Stated task
Answer these questions from the plotting excerpt below:
1. Which marker is used for the sales_B line?
2. How many bins does the histogram of total_bill use?
3. Besides showing data distribution through quartiles, what does a boxplot detect?

>> Start Passage shown

Application: Compare multiple graphs side-by-side.
# Customizing style, markers, linewidth, font sizes
plt.style.use('seaborn-v0_8-darkgrid')
fig, ax = plt.subplots(figsize=(8,4))
ax.plot(df_time['date'], df_time['sales_A'], marker='o', linestyle='--', linewidth=2, label='A')
ax.plot(df_time['date'], df_time['sales_B'], marker='d', linestyle='-', linewidth=1.5, label='B')
ax.set_title('Customized sales plot', fontsize=14)
ax.set_xlabel('Date', fontsize=12)
ax.set_ylabel('Sales', fontsize=12)
ax.tick_params(axis='x', rotation=30)
ax.legend(fontsize=10)
plt.tight_layout()
plt.show()
Histogram¶
Concept: Displays data distribution using frequency bars.
Application: Understand how scores or values are spread across intervals. It is also used in univariate analysis (Single feature distribution). How a single column is distributed across.
# Histogram of total_bill (tips-like data)
plt.figure(figsize=(7,4))
plt.hist(tips['total_bill'], bins=20, edgecolor='black') #'total_bill', check its distribution
plt.title('Histogram of total_bill')
plt.xlabel('total_bill')
plt.ylabel('Frequency')
plt.show()
Boxplot¶
Concept: Shows data distribution through quartiles and detects outliers.

>> End Passage shown
>> Start Source data

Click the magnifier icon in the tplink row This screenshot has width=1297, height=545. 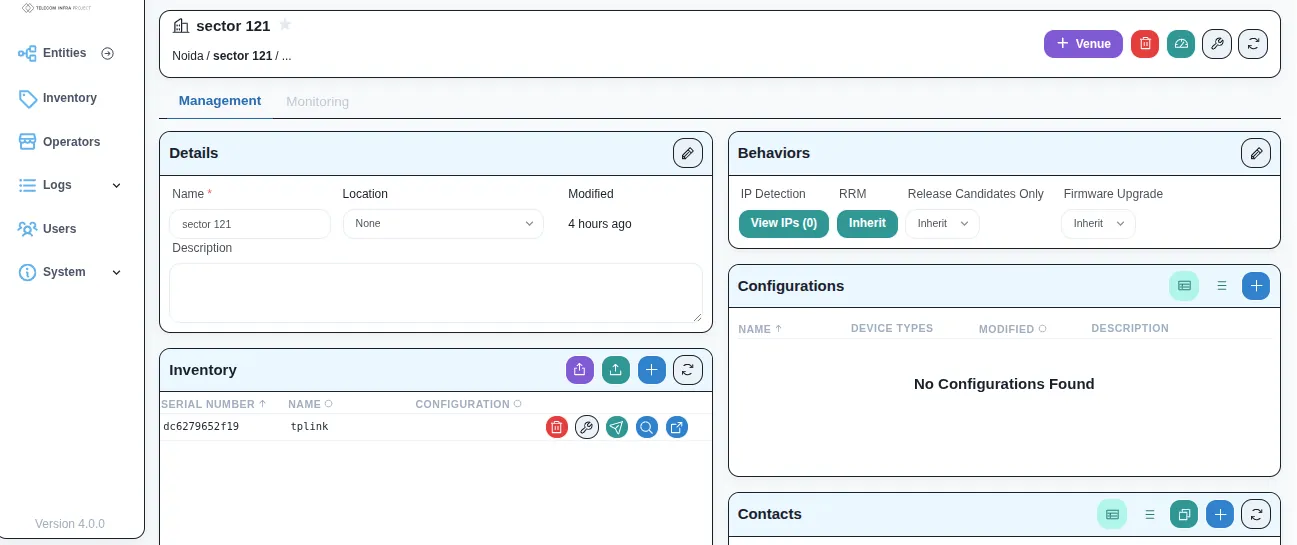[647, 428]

>> End Source data

The reply
1. 'd'
2. 20
3. Outliers